HTTP2 streaming mode reassembly need to store reassembly information indexed by http2 frame number (as the key), and look up the information that has the largest key that is less than or equal to the search key (http2 frame number) while handling other http2 frames later.
The wmem_tree_insert32() and wmem_tree_lookup32() provides similar functions. But the http2 frame number is type of guint64. Since there is no function like wmem_tree_lookup64(), I use wmem_tree_insert32_array() and wmem_tree_lookup32_array_le() instead. The key is guint32[2], key[0] is the higher 32 bits of a http2 frame number, key[1] is the lower 32 bits.
But I find wmem_tree_lookup32_array_le() does not work as I thought. For example, there are two http2 frames with frame numbers 0x1200000008 and 0x1400000001. In guint32 arrays the first frame number is [0x12, 0x08] and the second is [0x14, 0x01].
Storing the data of the first http2 frame data like: (note following pseudo code ignored the struct of wmem_tree_key_t)

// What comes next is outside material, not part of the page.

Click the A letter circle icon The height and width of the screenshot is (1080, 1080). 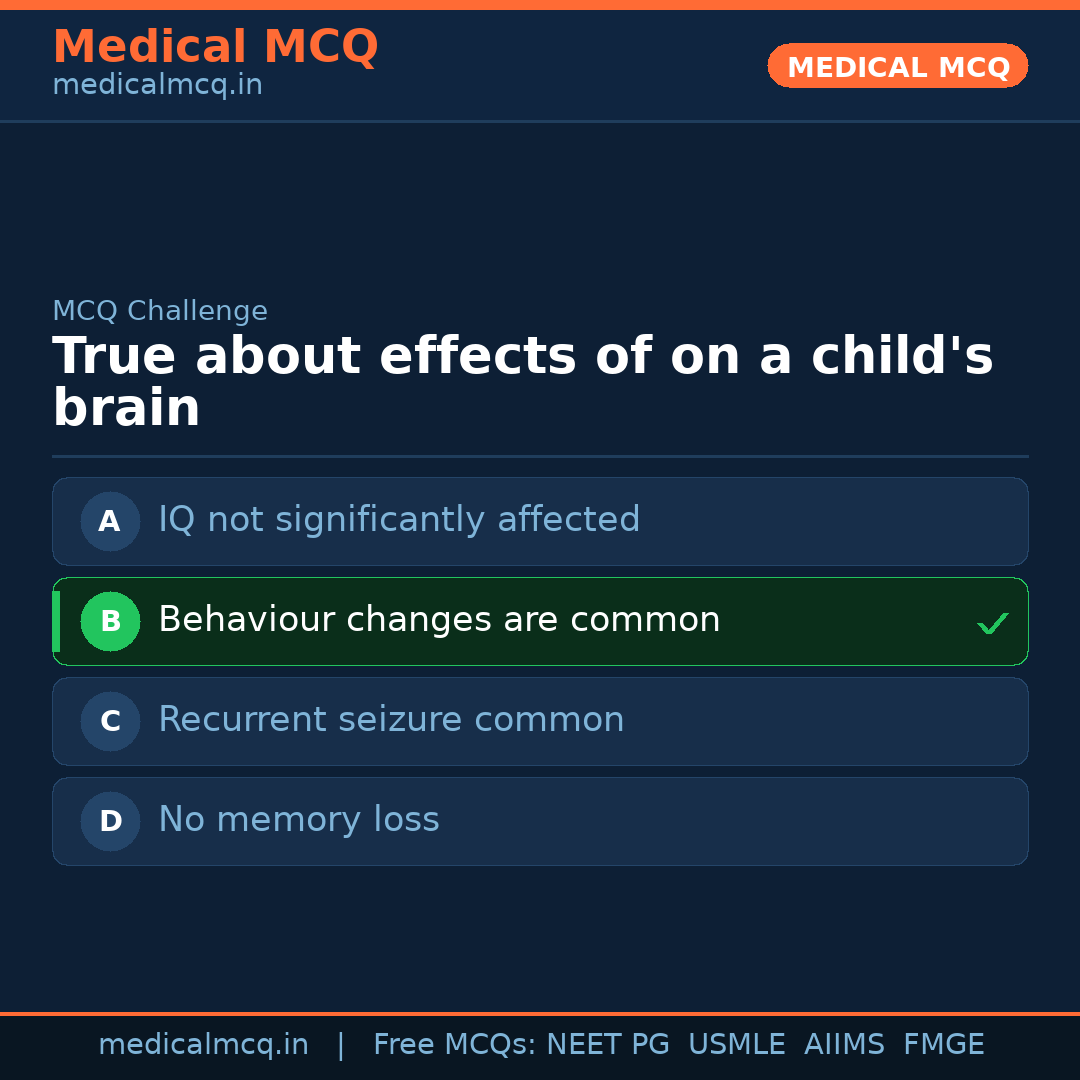[110, 521]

wmem_tree_insert32_array(tree, [0x12, 0x08], data);
Then try to find the data of first frame during handling the second http2 frame:
wmem_tree_lookup32_array_le(tree, [0x14, 0x01]);
But it will return NULL. Because the behavior of wmem_tree_lookup32_array_le() is that it will check all keys in order:
1. First, wmem_tree_lookup32_array_le() matchs the node in the branch which storing the data of first frame because 0x12 < 0x14;
2. But it continues to compare 0x08 > 0x01, then return NULL because there is no key less than or equal to 0x01.

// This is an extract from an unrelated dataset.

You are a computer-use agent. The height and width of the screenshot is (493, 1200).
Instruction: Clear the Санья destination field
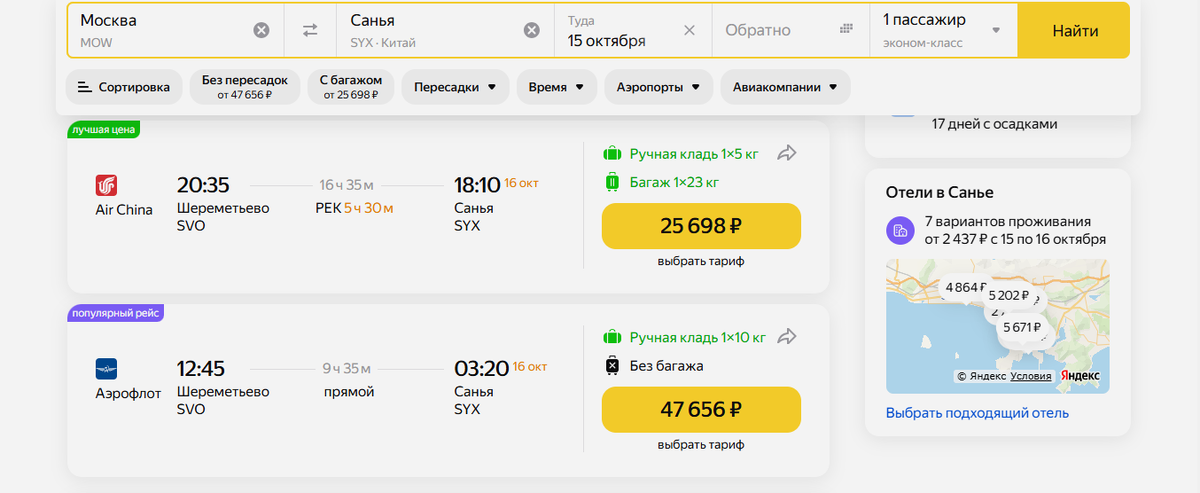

As I expected, if there is a key of a node of branch less than search key (0x12 < 0x14), the node of branch (or leaf) with max key must be returned without checking remaining keys in order. For example, if a data with key [0x02, 0x03, 0x15] stored in the tree. The data should be return if look up with key like [0x04, 0x01, 0x00], [0x02, 0x04, 0x01] or [0x02, 0x03, 0x16], and should not be returned if look up with key [0x01, 0x05, 0x04], [0x02, 0x02, 0x17] or [0x02, 0x03, 0x14].
Who knows that the current behavior of the wmem_tree_lookup32_array_le() is designed in this way or it is just a bug?
If I want to fix the issue #17633, should I modify this wmem_tree_lookup32_array_le() directly or write a new function like wmem_tree_lookup32_array_le_key_as_big_num() (or other name you recommend)?